2)Shouldn't be an issue to begin with if a nurse makes sure every time that what they pay attention to the rights of medication administration and makes certain that they are giving exactly what they are supposed to during the med pass. The counter-argument to this of course is that it is essentially ideological and while in theory is certainly true it also assumes that nurses are going to be perfect every time (and of course nurses are people and therefore are not perfect), regardless of extraneous circumstances and factors that may be present (multiple distractions, fatigue/burnout, feelings of being rushed/hurried or overly busy, etc).

3) Could reduce the potency of the insulin if it is predrawn ahead of time. This is something I'm unsure of, and if somebody has more info on that would be enlightening. Although I am certain that this is true if the insulin is left exposed to light, this wouldn't be the case of course as the syringes would be placed back in the med cart drawer. Similarly if it were mixed insulins I imagine the same would be the case. I don't know if that would be at all true simply by drawing unmixed insulins such as lantus/levemir and regular from their respective vials and storing them in the syringe for a couple hours, or if there have ever even been any such studies of this. My gut feeling is that any resultant potency change (if any) from being stored in a syringe for two hours versus a vial would be minute and negligible, but at the same time I don't know. However I certainly understand the concern when large doses of lantus/levemir (60, 70, 80 units for example) are given concurrently with a fast acting insulin. To put it in a greater context, in the course of the last 35 months I estimate that I've given about 8100 total insulin shots on the unit that I work. To think that just one misstep out of that many shots could potentially kill a person under my care, particularly if it were a large dose of a clear fast acting insulin mistakenly drawn from the wrong vial, is rather intimidating.

Specializes in LTC.

I would think the surveyors would frown upon it as it IS "pre-pouring"

My other concern is if that syringe gets bumped for whatever reason (and I think it is highly unlikely), they may not be getting the full dose (50 units pulled from vile into syringe, but plunger gets pushed down and now 40 are in syringe)

Out of the 6 people I give insulin to, only 1 has a constant dose. the rest are all correctional, so I never know exactly how much they are going to need.

What I WILL do, is pull an EMPTY syringe out for each shot, to remind myself how many I need to give.

Specializes in Med/Surg, DSU, Ortho, Onc, Psych.

Do not do this - ever. I showed a student RN on one of my shifts needles full of God knows what pre-drawn up & left lying in the patient's folder betwen the med chart. We would have absolutely no idea what it was without packaging to check, even then I would not give a medication left lying like that.

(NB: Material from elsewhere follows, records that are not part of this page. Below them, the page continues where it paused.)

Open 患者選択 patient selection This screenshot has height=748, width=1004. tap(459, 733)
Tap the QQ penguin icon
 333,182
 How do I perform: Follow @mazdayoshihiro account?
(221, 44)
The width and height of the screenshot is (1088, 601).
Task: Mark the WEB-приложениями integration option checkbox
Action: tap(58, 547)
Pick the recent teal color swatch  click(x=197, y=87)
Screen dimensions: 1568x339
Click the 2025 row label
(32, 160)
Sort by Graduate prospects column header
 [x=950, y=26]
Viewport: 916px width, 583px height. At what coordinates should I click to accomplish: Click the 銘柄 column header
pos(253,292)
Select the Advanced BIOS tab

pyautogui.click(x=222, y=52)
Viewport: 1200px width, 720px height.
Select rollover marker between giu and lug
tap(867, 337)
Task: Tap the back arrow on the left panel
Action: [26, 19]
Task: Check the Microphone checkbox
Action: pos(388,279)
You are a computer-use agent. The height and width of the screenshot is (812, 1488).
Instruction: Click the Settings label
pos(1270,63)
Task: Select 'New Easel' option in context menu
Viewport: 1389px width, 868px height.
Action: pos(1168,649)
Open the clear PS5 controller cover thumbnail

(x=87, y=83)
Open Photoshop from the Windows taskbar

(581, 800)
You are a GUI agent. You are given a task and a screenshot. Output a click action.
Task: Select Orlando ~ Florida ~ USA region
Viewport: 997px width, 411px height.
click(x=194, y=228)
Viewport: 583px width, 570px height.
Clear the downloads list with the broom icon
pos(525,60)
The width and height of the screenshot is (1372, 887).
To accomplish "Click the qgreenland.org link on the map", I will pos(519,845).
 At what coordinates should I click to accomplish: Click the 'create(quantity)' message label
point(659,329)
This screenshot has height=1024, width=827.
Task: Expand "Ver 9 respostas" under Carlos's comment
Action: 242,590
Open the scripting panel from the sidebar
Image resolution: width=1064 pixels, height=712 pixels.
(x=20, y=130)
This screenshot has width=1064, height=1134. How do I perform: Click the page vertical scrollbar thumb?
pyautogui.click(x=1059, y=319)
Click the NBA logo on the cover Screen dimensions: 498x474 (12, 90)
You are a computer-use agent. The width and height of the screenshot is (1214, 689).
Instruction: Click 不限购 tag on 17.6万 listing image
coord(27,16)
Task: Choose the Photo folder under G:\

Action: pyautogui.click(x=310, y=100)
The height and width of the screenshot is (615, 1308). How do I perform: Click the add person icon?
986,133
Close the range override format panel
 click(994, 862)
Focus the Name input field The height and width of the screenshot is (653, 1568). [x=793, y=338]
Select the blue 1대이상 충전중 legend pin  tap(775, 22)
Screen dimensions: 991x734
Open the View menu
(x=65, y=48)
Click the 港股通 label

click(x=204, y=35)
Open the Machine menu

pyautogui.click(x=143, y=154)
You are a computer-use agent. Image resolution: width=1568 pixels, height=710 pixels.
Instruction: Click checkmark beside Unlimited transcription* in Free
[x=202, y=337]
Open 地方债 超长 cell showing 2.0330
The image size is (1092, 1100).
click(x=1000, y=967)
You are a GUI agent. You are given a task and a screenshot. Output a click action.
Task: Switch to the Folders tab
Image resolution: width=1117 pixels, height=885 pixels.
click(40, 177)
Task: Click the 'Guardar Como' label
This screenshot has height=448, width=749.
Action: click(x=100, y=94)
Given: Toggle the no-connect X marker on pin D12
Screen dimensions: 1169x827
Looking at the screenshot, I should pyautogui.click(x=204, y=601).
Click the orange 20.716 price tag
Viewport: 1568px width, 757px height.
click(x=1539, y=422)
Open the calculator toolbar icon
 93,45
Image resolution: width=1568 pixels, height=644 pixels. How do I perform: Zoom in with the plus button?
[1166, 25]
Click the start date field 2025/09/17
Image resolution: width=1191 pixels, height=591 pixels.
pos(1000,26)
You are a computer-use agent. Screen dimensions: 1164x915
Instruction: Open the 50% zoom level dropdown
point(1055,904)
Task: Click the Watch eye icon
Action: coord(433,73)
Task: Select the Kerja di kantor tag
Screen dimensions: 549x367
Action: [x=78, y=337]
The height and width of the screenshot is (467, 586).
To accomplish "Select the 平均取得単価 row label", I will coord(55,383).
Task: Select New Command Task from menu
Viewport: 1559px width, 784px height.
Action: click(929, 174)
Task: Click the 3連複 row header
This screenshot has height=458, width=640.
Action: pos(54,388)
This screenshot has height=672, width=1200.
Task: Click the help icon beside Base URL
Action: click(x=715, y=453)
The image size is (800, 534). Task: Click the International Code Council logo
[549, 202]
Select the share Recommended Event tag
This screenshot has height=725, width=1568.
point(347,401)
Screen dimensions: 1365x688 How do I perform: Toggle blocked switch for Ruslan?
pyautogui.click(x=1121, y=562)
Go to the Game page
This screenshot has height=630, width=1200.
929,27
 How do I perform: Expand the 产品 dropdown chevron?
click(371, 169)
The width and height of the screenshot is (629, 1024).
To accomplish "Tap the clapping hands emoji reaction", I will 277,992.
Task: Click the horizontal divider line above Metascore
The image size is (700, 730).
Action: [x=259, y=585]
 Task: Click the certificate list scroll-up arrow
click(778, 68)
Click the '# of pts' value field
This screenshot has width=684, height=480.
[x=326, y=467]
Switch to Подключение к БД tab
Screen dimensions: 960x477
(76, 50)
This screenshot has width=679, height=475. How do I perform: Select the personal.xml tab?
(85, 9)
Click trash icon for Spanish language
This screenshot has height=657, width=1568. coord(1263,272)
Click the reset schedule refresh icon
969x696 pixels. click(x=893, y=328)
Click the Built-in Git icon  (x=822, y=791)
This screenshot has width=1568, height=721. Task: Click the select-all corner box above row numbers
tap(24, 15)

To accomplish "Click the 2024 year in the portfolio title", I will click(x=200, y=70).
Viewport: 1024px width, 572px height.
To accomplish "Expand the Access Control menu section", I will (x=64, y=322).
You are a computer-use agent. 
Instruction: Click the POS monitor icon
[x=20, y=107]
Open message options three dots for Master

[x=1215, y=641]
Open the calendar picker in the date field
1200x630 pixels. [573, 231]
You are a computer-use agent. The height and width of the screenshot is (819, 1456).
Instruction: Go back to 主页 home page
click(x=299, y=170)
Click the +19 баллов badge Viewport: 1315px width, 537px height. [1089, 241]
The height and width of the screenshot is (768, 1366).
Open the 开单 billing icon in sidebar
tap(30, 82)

And the potential to accidently prick yourself (ie: the cap could come off) & if yourself or a confused resident happened to get the medication, God only knows what could happen. It is SO EASY to get meds mixed up when ur very busy.

DO NOT DO THIS - EVER. It seems easy pre-doing everything, but with meds I NEVER take short cuts. It is just not worth it when u analyse the potential for disaster.

And do u really want to throw away all your hard years of study & training, for what? To save a few minutes?

I guarantee you if you do this, you WILL make a mistake 100% of the time eventually.

And people who think they won't - are fools.